It was warm under the tree, and Frances might have gone to sleep there and wasted an hour out of the afternoon, if it hadn't been for the children.
Dorothy, Michael and Nicholas were going to a party, and Nicky was excited. She could hear Old Nanna talking to Michael and telling him to be a good boy. She could hear young Mary-Nanna singing to Baby John.
Baby John was too young himself to go to parties; so to make up for that he was riding furiously on Mary-Nanna's knee to the tune of the "b.u.mpetty-b.u.mpetty Major!"
It was Nicky's first party. That was why he was excited.
He had asked her for the third time what it would be like; and for the third time she had told him. There would be dancing and a Magic Lantern, and a Funny Man, and a Big White Cake covered with sugar icing and Rosalind's name on it in pink sugar letters and eight little pink wax candles burning on the top for Rosalind's birthday. Nicky's eyes shone as she told him.
Dorothy, who was nine years old, laughed at Nicky.
"Look at Nicky," she said, "how excited he is!"
And every time she laughed at him his mother kissed him.
"I don't care," said Nicky. "I don't care if I am becited!"
And for the fifth time he asked, "When will it be time to go?"
"Not for another hour and a half, my sweetheart."
"How long," said Nicky, "is an hour and a half?"
Frances had a tranquil nature and she never worried. But as she sat under her tree of Heaven a thought came that made a faint illusion of worry for her mind. She had forgotten to ask Grannie and Auntie Louie and Auntie Emmeline and Auntie Edie to tea.
She had come to think of them like that in relation to her children rather than to her or to each other.
It was a Tuesday, and they had not been there since Friday. Perhaps, she thought, I'd better send over for them now. Especially as it's such a beautiful afternoon. Supposing I sent Michael?
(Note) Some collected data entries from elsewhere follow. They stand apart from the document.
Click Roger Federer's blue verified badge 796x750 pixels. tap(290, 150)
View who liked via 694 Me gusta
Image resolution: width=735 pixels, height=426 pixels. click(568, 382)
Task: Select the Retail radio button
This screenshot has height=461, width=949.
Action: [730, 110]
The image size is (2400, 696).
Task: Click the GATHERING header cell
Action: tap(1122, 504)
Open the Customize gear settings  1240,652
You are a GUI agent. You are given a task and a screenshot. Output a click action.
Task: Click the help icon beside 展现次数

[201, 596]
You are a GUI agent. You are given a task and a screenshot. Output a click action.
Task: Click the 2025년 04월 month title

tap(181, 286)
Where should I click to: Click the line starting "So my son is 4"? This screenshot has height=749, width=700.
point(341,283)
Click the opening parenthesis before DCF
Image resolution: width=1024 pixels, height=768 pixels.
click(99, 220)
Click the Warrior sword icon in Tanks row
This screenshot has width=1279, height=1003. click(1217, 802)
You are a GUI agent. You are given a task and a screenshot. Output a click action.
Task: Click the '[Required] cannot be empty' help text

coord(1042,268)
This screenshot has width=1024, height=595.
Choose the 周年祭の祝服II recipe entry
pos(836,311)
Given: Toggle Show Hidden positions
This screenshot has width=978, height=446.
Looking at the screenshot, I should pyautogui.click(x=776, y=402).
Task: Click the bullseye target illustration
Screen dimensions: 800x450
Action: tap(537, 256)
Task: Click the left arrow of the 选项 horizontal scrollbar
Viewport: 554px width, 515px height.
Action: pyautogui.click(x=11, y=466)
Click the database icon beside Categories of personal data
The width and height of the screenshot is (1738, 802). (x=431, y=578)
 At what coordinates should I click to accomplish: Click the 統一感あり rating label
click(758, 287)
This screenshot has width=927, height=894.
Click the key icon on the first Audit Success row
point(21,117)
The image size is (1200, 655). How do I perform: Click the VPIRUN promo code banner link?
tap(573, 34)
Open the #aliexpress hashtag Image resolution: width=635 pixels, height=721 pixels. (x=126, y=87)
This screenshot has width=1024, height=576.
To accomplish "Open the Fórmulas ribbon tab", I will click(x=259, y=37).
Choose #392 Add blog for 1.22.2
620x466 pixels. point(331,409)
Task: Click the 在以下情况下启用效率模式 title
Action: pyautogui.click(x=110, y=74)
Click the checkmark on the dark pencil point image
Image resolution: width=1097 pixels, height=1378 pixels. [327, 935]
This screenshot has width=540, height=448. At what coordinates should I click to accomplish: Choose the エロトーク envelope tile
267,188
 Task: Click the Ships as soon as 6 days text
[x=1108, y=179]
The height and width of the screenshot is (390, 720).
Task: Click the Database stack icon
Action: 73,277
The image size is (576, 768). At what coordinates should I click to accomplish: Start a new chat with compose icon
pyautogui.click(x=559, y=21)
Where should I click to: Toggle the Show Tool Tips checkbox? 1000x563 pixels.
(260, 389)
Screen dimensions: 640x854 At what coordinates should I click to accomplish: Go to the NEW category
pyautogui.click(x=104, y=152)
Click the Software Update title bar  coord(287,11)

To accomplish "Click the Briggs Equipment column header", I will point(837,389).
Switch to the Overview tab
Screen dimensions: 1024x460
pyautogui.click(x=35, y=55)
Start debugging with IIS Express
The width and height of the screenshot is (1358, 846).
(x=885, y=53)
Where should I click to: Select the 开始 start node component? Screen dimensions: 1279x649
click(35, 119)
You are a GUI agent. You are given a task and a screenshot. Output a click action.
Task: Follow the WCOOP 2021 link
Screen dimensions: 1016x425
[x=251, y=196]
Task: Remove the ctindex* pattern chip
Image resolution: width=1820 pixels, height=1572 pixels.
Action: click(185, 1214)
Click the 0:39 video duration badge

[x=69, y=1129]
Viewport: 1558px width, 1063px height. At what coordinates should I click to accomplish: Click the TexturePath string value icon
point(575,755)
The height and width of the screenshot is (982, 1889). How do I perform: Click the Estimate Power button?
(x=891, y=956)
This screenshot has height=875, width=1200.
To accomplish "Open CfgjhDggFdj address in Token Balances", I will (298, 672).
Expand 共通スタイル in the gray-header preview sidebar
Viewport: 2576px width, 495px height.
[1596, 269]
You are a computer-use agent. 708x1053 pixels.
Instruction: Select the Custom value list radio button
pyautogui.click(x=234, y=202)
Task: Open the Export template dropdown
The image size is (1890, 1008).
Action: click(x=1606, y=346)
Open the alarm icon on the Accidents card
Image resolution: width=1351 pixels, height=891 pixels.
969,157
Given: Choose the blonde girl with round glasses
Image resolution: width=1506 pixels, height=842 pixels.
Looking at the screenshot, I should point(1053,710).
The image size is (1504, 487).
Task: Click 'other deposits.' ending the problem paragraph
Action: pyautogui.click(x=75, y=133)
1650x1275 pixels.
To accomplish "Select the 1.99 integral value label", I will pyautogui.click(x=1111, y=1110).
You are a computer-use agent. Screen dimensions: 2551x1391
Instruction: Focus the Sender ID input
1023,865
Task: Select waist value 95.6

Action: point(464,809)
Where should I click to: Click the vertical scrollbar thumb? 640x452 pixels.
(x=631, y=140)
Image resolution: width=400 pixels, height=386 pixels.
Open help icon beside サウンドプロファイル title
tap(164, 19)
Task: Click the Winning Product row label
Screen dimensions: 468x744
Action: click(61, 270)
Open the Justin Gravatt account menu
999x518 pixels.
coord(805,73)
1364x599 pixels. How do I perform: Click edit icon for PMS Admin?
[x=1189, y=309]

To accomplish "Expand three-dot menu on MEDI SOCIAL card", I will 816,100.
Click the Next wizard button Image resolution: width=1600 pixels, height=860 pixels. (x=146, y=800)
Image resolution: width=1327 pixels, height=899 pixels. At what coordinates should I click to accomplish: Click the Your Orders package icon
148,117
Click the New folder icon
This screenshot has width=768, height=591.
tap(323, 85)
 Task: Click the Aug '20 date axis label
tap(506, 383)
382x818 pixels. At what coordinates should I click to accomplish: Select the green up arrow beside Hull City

And yet, supposing Anthony came home early? He was always kind to her people, but that was the very reason why she oughtn't to let them spoil a beautiful afternoon for him. It could not be said that any of them was amusing.
She could still hear Mary-Nanna singing her song about the b.u.mpetty-b.u.mpetty Major. She could still hear Old Nanna talking to Michael and telling him to be a good boy. That could only end in Michael being naughty. To avert naughtiness or any other disaster from her children was the end of Frances's existence.
So she called Michael to come to her. He came, running like a little dog, obediently.
Michael was glad that he had been sent across the Heath to Grannie's house with a message. It made him feel big and brave. Besides, it would put off the moment when Mary-Nanna would come for him, to make him ready for the party. He was not sure that he wanted to go to it.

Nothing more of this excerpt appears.